▶
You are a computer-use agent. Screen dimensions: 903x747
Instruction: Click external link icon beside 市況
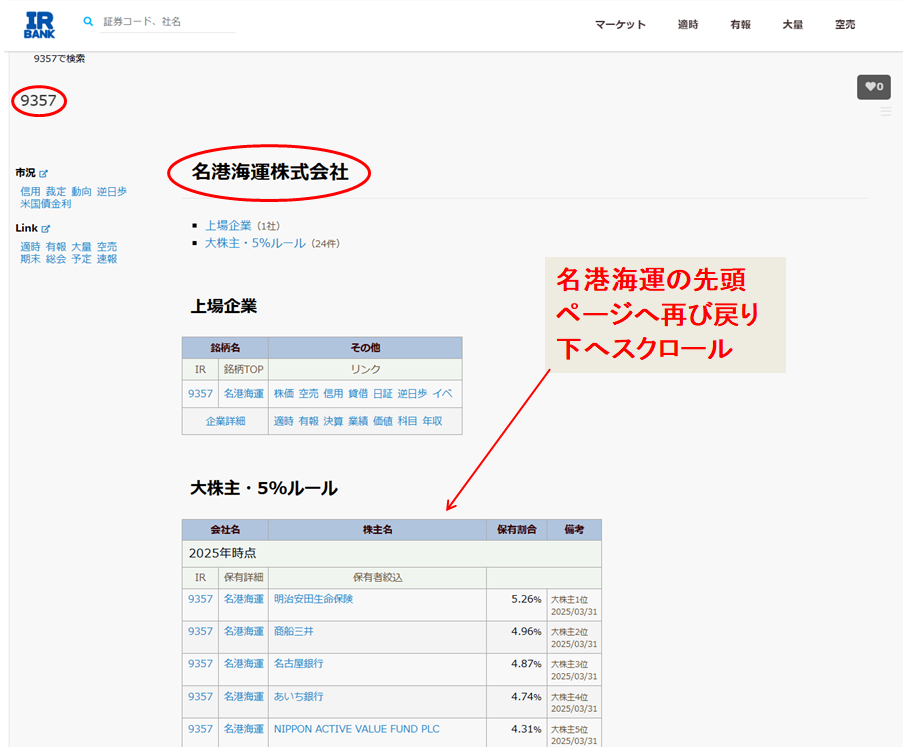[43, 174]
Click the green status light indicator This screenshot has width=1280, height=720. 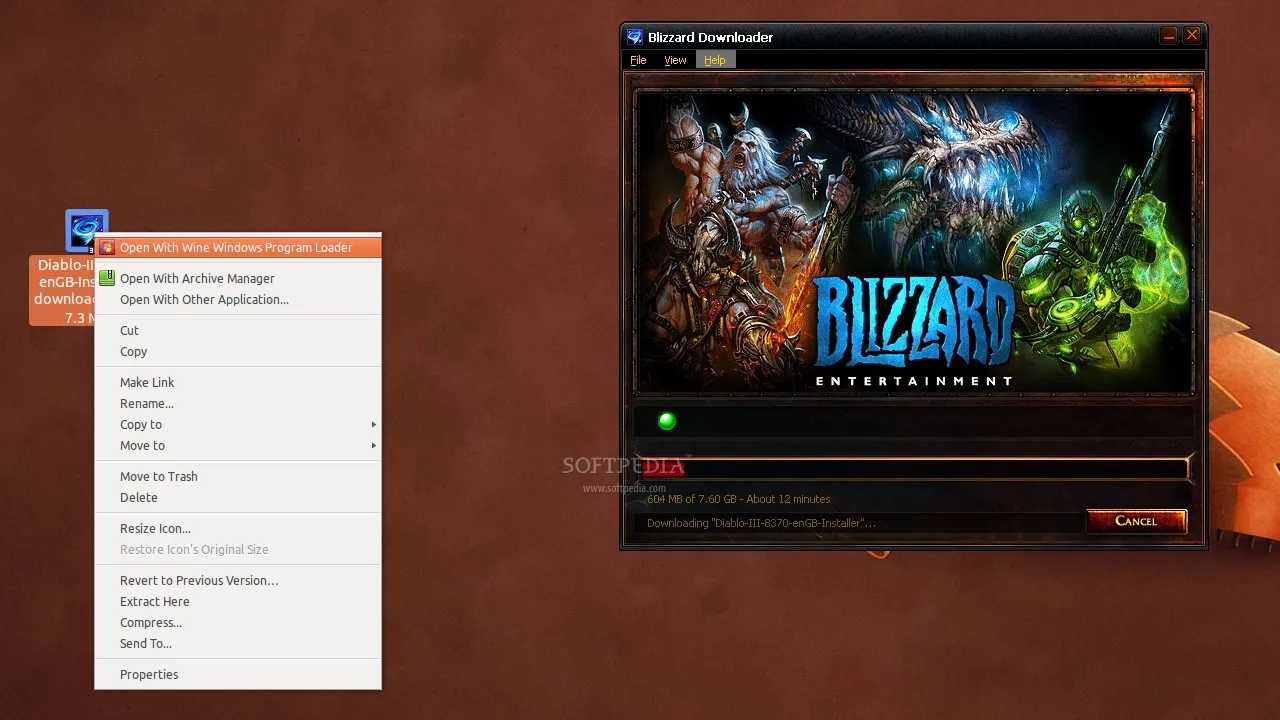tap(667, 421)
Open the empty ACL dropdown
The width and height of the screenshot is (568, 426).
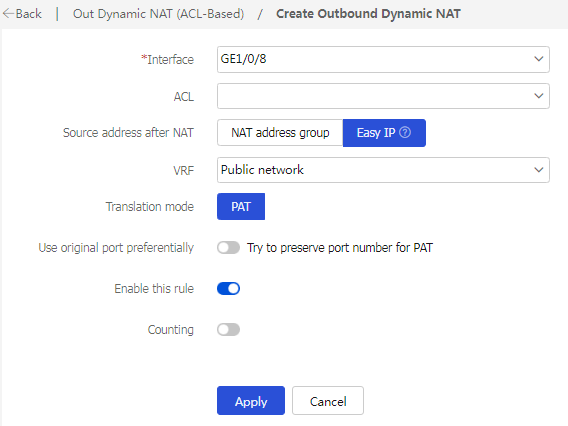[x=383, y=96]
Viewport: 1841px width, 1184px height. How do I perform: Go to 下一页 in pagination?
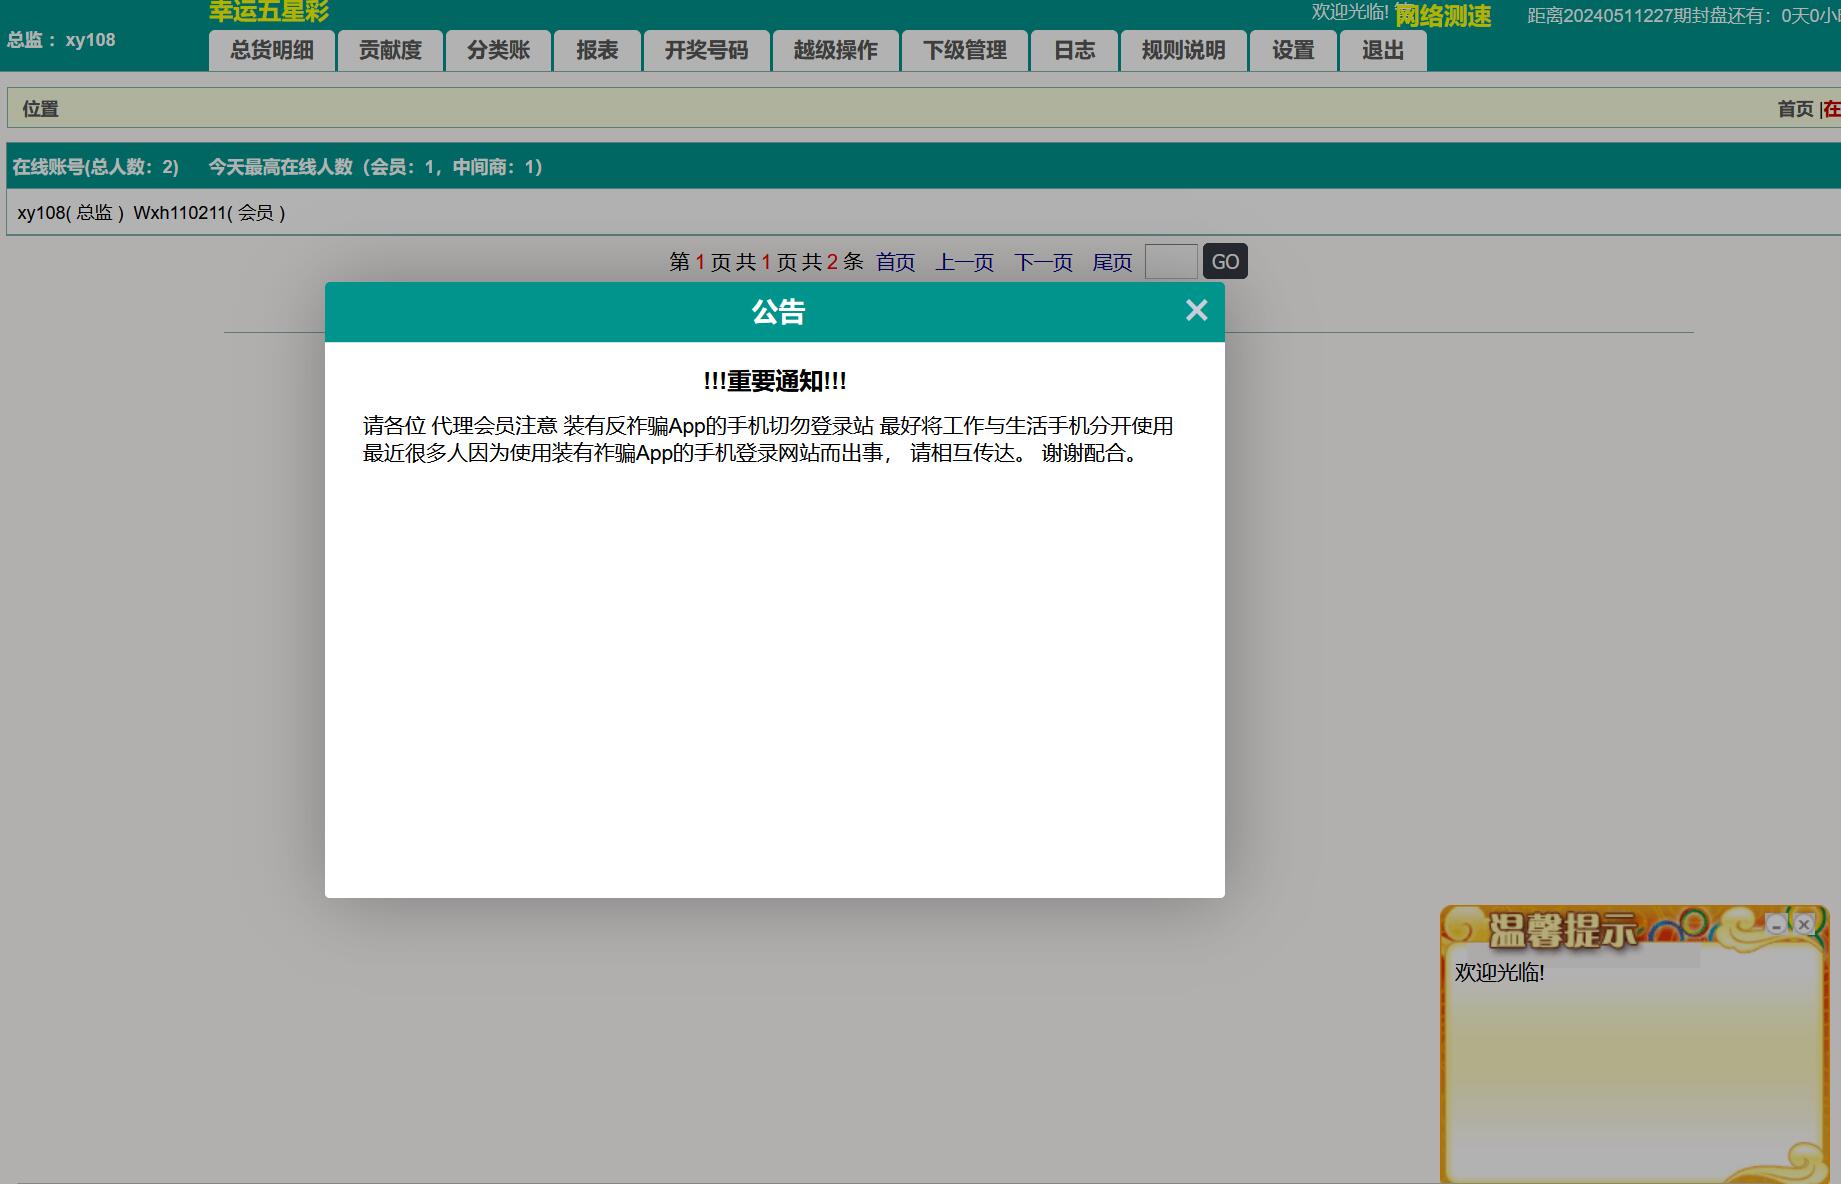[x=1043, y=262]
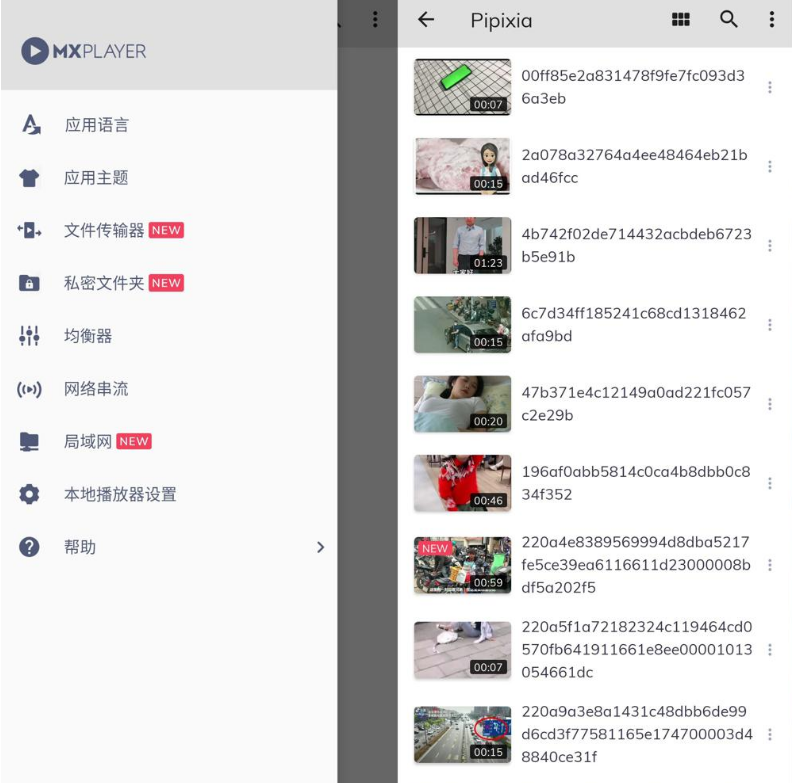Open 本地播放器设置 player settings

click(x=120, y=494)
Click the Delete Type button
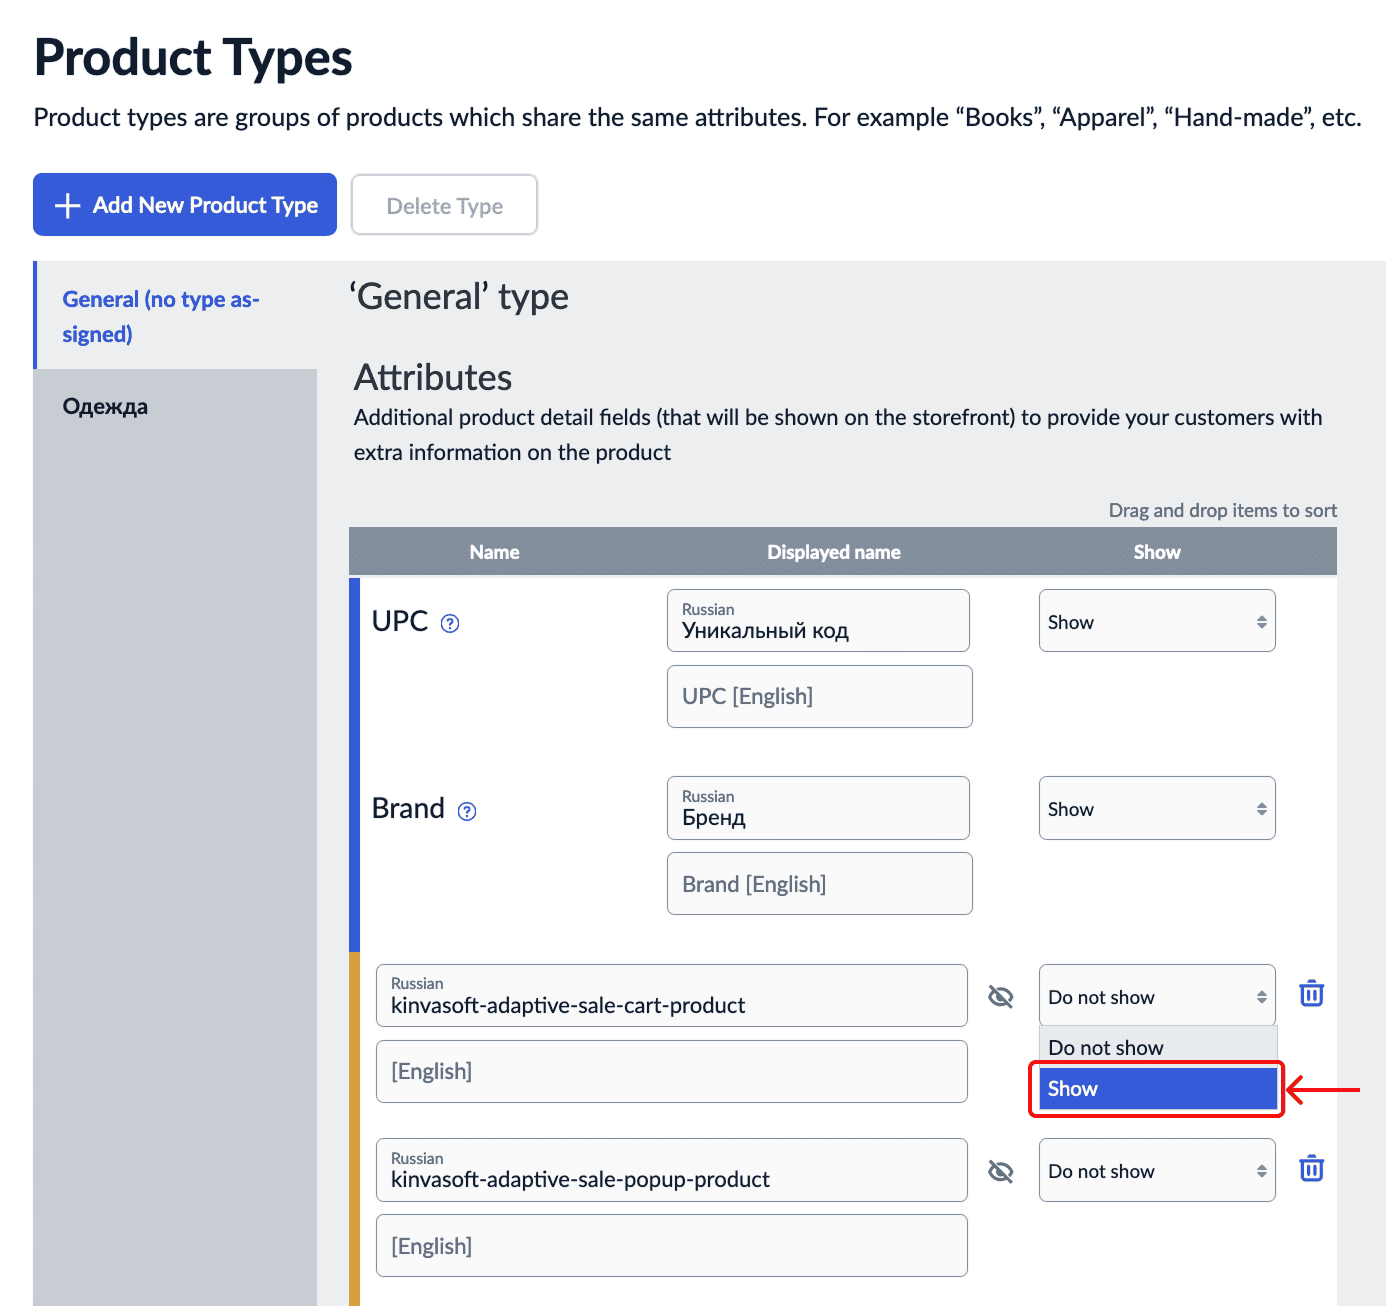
◀
* [Written exercise]
Please format the data from the line containing "Open the empty ACL dropdown" through the end as a Markdown table with columns n and Line, numbering each line. Skip blank lines and leave the pictures out.

* [Result for this task]
| n | Line |
|---|---|
| 1 | Open the empty ACL dropdown |
| 2 | The width and height of the screenshot is (568, 426). |
| 3 | [x=383, y=96] |
| 4 | Viewport: 1841px width, 1184px height. How do I perform: Go to 下一页 in pagination? |
| 5 | [x=1043, y=262] |
| 6 | Open 本地播放器设置 player settings |
| 7 | click(x=120, y=494) |
| 8 | Click the Delete Type button |